Pour les deux indices de chaque syllabe CV, la durée a été compressée selon quatre conditions expérimentales : une condition naturelle correspondant à la durée initiale (100%), une condition 50% correspondant à 50% de la durée initiale, de même, une condition 25% et une condition 0% où les traits sont entièrement supprimés. Un exemple de stimulus est présenté dans la Figure 17. Un pré-test a permis d’établir les taux de compression à partir desquelles une perte d’intelligibilité était observée. Les compressions temporelles des traits acoustiques ont été faites dans Praat suivant la méthode Pitch-Synchronous Overlap Add (PSOLA) (Charpentier & Stella, 1986). L’intérêt de cette méthode est que l’intelligibilité et la qualité du signal reste très bonne même lorsqu’on accélère le signal d’un facteur 2. La hauteur originale du signal est conservée.
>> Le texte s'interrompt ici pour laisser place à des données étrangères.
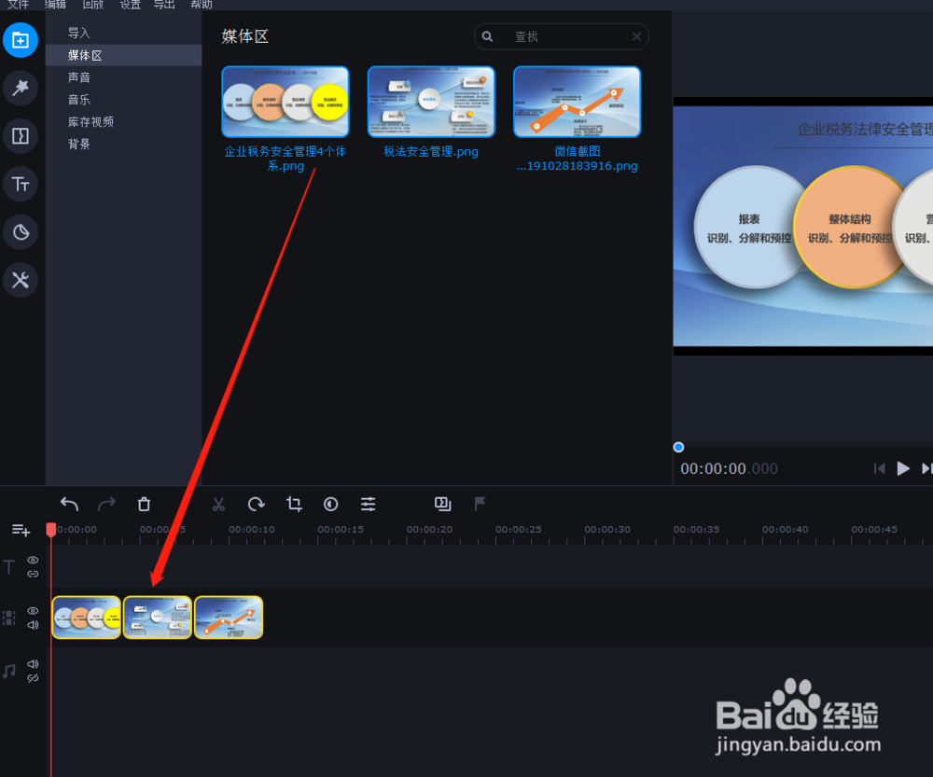933x777 pixels.
Task: Toggle the link icon on title track
Action: click(33, 575)
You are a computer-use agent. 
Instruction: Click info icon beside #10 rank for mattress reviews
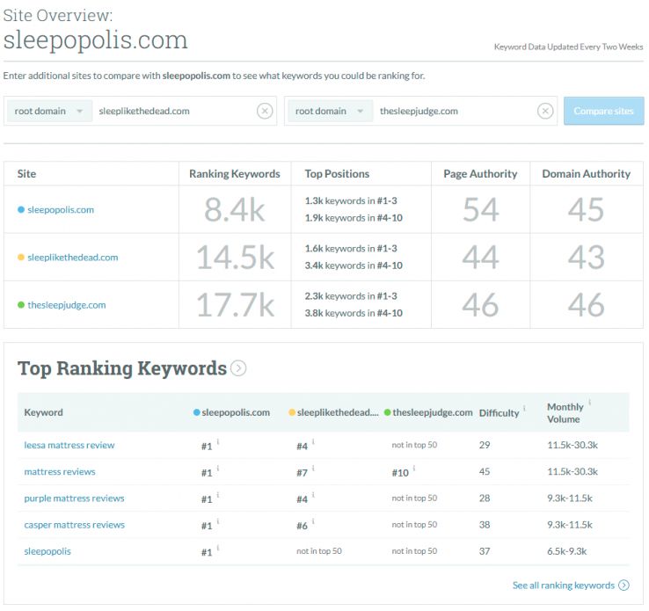(415, 469)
L’important est que même s’il existe des changements au niveau spectral, ils ne sont pas perçus par les auditeurs ou ils ne sont pas pertinents au niveau phonétique. Pour raccourcir la durée, avec PSOLA, la première étape va être le marquage des oscillations périodiques ainsi que des morceaux sans oscillations où des marqueurs sont placés à des intervalles moyens. La seconde étape est la suppression de manière linéaire de certaines périodes du signal (1 sur 2) afin d’obtenir la durée voulue. Ensuite, l’étape suivante est l’addition des différentes parties ce qui va donner un signal avec moins d’oscillations périodiques que le signal d’origine. Pour résumer, le but de l’analyse est d’effectuer un fenêtrage exactement synchronisé aux périodes fondamentales du signal. Le signal de synthèse est alors reconstitué par superposition-addition (overlap-add) de ces formes d’onde élémentaires. De plus, les indices segmentés du signal acoustique peuvent être compressés alors que le reste du signal reste intact.